You are no supposed to, that's why you have 4 choices. Control the reapers to stop the cycle by having the. Oversee the universe and taking an active role into stopping conflict.

Destroy the reapers (will destroy the reaper cycle, but somewhere in the future synthetics will always rise up against organics and wipe entire species, maybe even new reapers rise again, maybe it takes 500,000 years, maybe 25 million but it will happen again)

Synthesis which will merge all synthetic and organic life, giving them better understanding of each other, stopping the cycle but also stop evolution itself. A pause button if you will.

Or just take it in the ass and let the next cycle figure it out.

As for the choices don't mattering. I have like 20 difference saves with different outcomes based on the things I've done through the series. In some Wreav is poised to be a tyrant and become the biggest threat after the reapers, in others he is kept in check by eve, in another Geth and Quarians are cooperating, pretty much ending the current cycle by the fact, sometimes my crew looks entirely different because sole guys died in ME2. The thing is that most of the actions, had their consequences through the game instead of being displayed all if them at the ending.

My biggest problem with the original ending, was my crew pretty much bailing on my, including Garrus and my SO? No way Garrus will leave me to die on Earth.
 

Revas

Member
You are no supposed to, that's why you have 4 choices.

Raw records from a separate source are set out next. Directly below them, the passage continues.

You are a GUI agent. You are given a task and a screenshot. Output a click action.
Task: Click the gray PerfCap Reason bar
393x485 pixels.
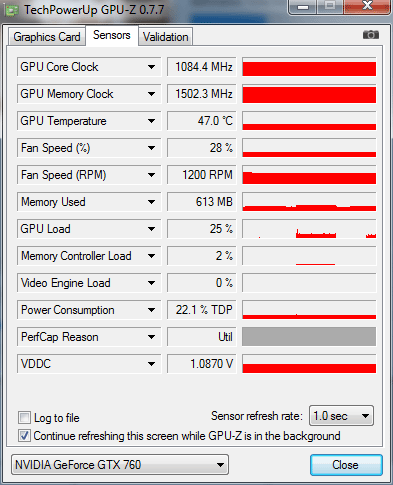point(309,337)
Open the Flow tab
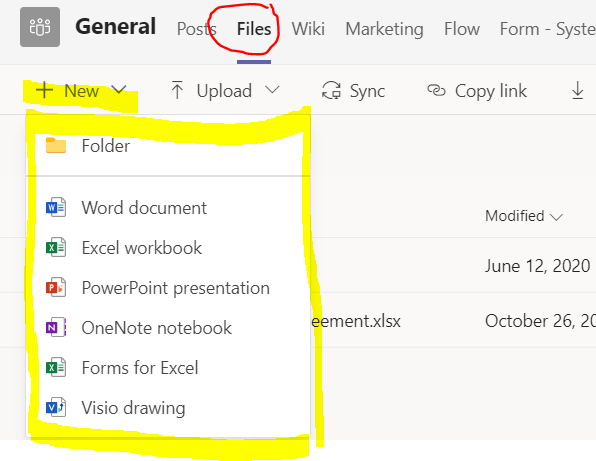The width and height of the screenshot is (596, 461). 462,29
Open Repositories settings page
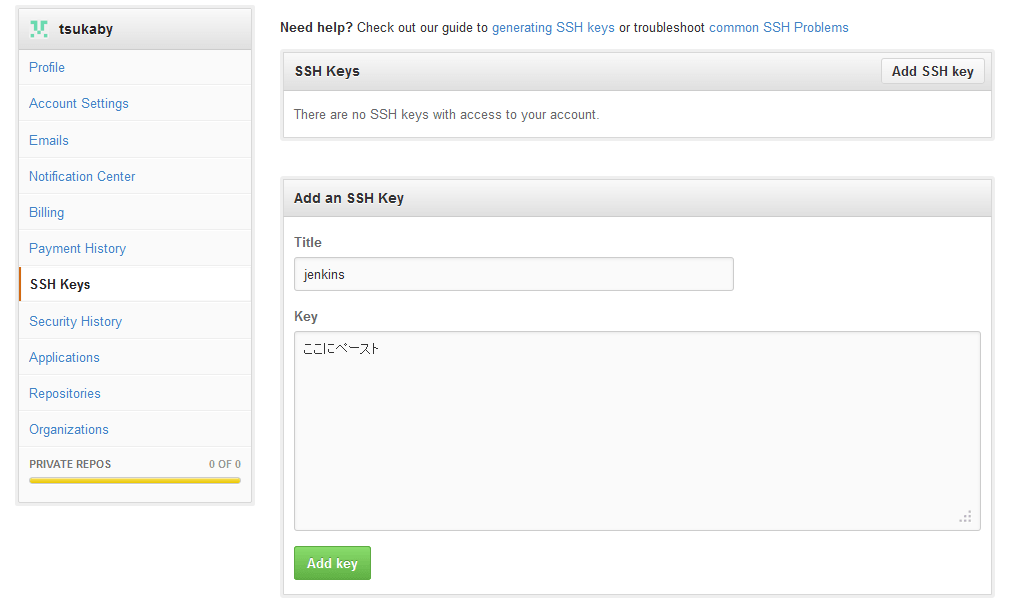Screen dimensions: 1009x611 65,393
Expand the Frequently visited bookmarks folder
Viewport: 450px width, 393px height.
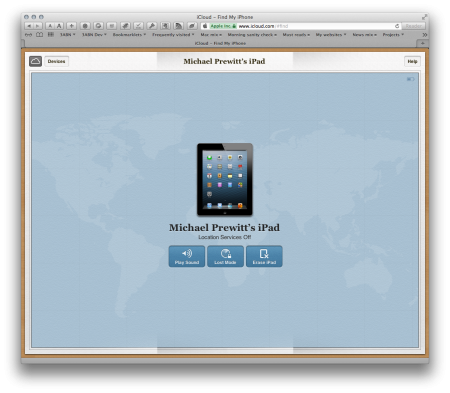click(173, 35)
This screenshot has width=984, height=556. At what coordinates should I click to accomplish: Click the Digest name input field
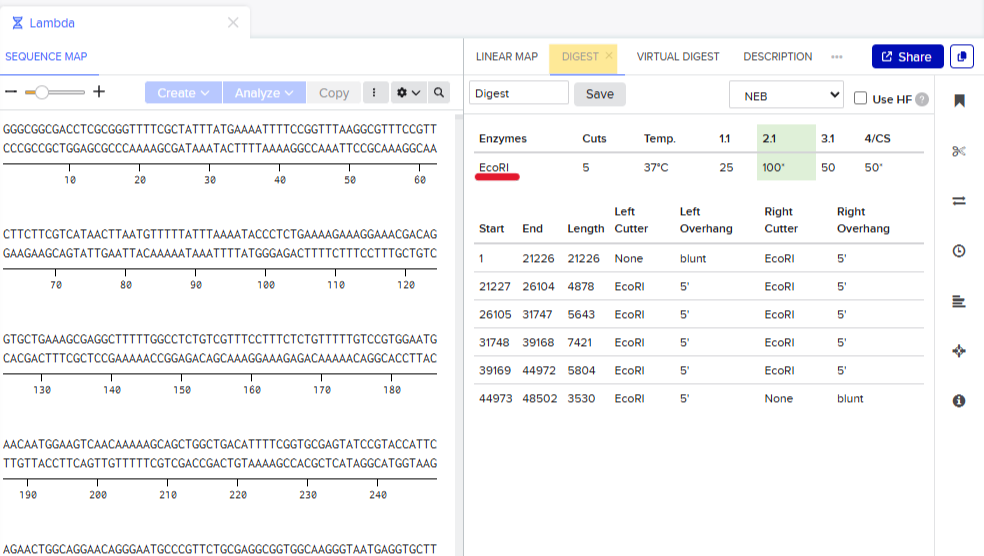tap(518, 93)
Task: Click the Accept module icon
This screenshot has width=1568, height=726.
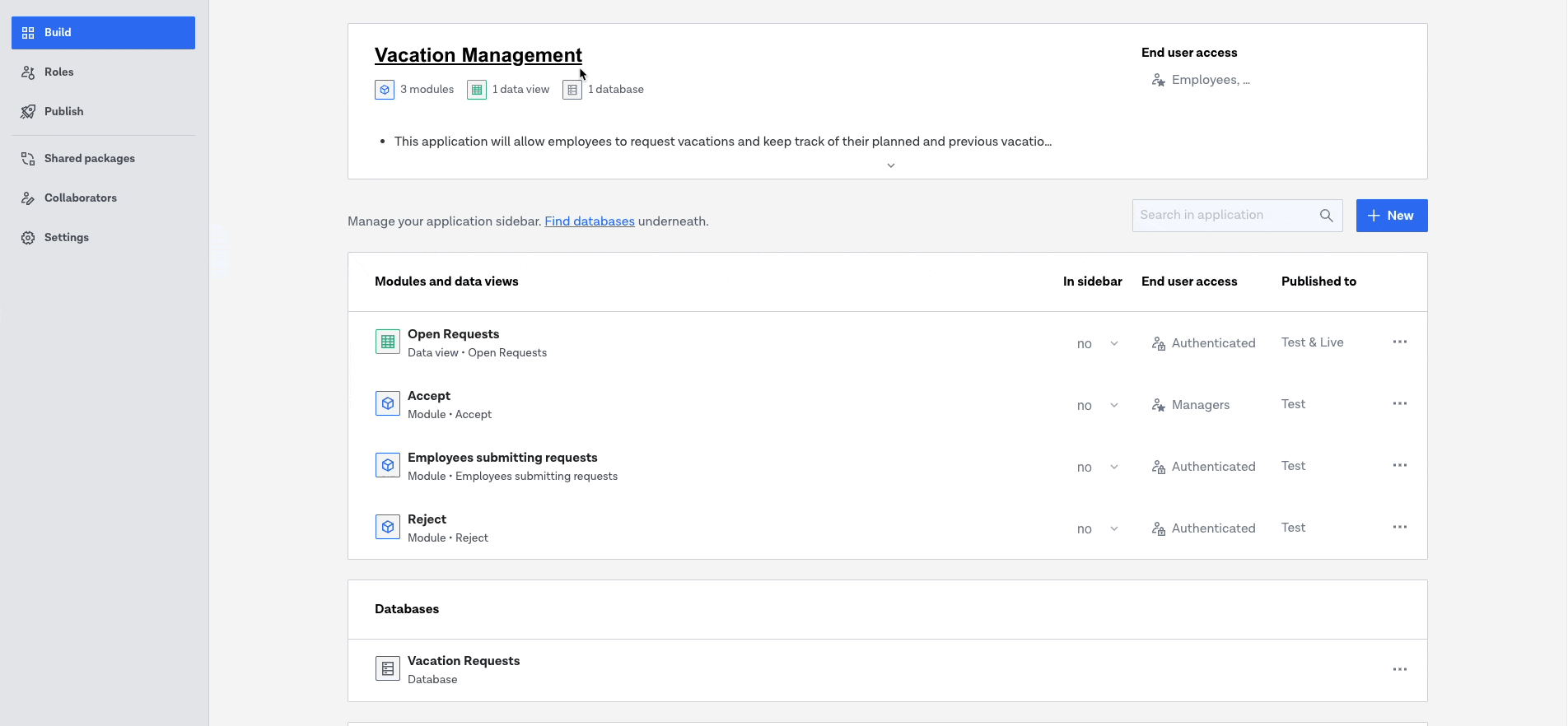Action: point(387,403)
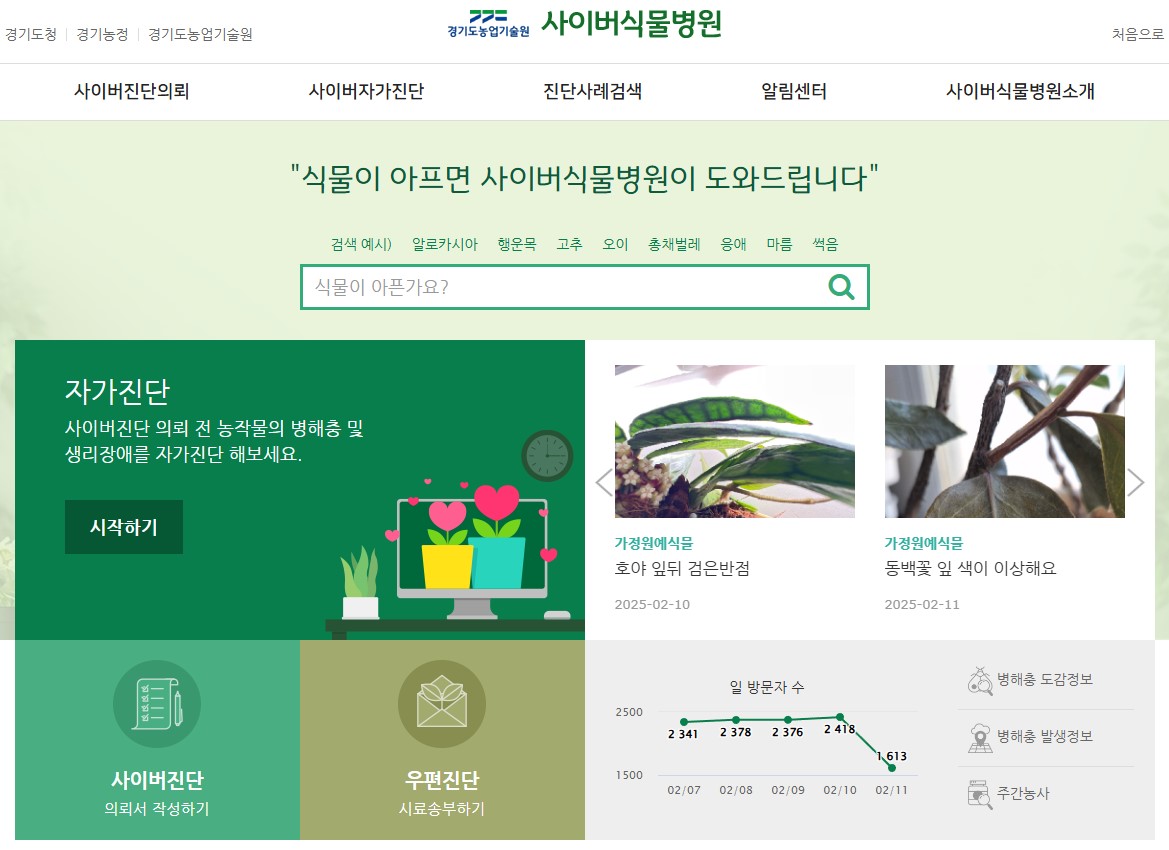The height and width of the screenshot is (850, 1169).
Task: Show next case with right arrow
Action: [1135, 482]
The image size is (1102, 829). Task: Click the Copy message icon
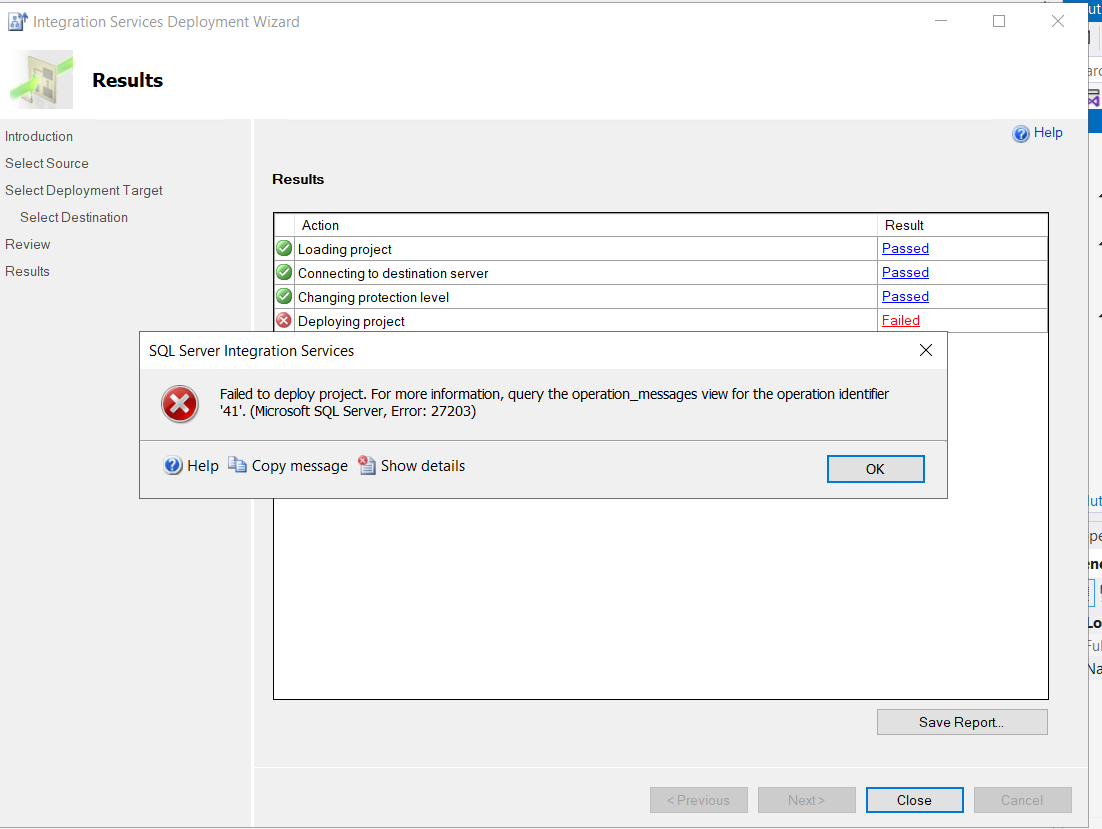click(237, 465)

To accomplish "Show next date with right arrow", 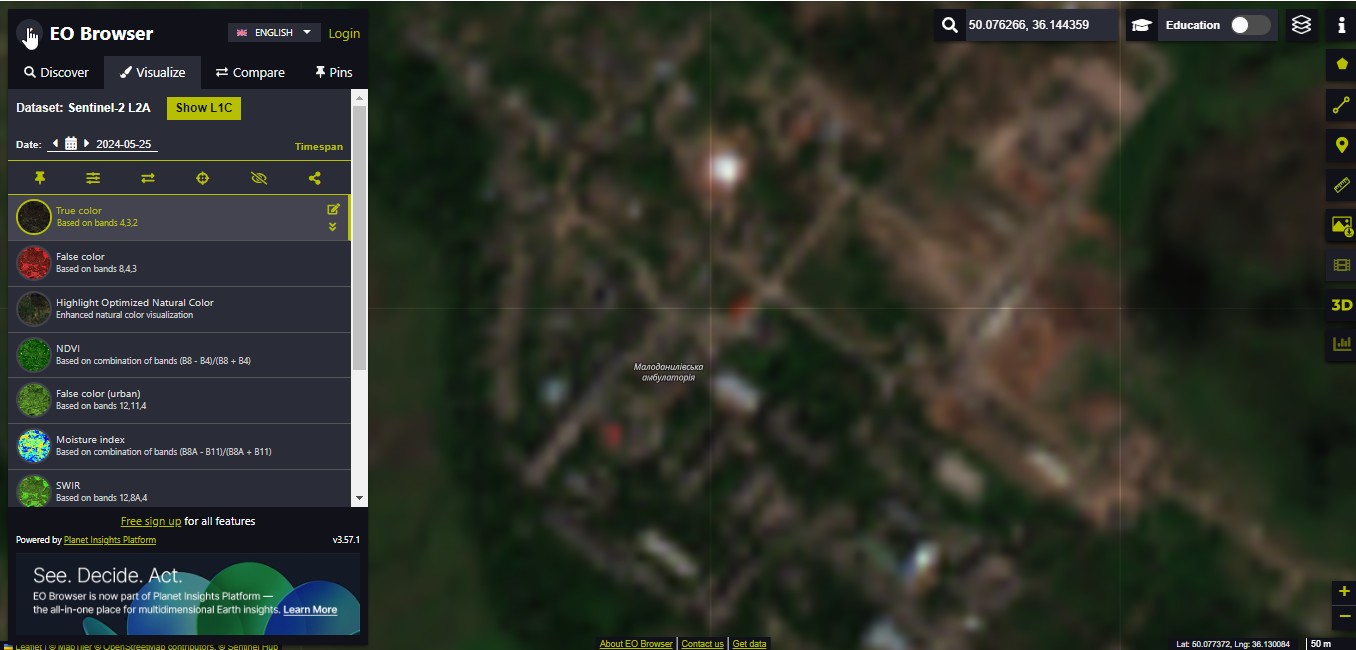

Control the reapers to stop the cycle by having the. Oversee the universe and taking an active role into stopping conflict.

Destroy the reapers (will destroy the reaper cycle, but somewhere in the future synthetics will always rise up against organics and wipe entire species, maybe even new reapers rise again, maybe it takes 500,000 years, maybe 25 million but it will happen again)

Synthesis which will merge all synthetic and organic life, giving them better understanding of each other, stopping the cycle but also stop evolution itself. A pause button if you will.

Or just take it in the ass and let the next cycle figure it out.

As for the choices don't mattering. I have like 20 difference saves with different outcomes based on the things I've done through the series. In some Wreav is poised to be a tyrant and become the biggest threat after the reapers, in others he is kept in check by eve, in another Geth and Quarians are cooperating, pretty much ending the current cycle by the fact, sometimes my crew looks entirely different because sole guys died in ME2. The thing is that most of the actions, had their consequences through the game instead of being displayed all if them at the ending.

My biggest problem with the original ending, was my crew pretty much bailing on my, including Garrus and my SO? No way Garrus will leave me to die on Earth.


I understand the options provided. I do not agree with taking the AI, who's logic is responsible for this huge mess, at it's word when it explains to me that these are the options that I have.

As far as our choices go, most anything that mattered in ME3 was resolved in ME3. There's little impact in what you've done throughout the series with the exception of characters not being there because they're dead. This is a small gripe for me as I pretty much expected that they wouldn't take the time to make sure that all of our different choices mattered, and meshed with what was going on in the final chapter. The lack of importance placed on the Rachni Queen choice was the only one that disappointed me.

And yes, it was highly uncharacteristic of your team to just leave you like that.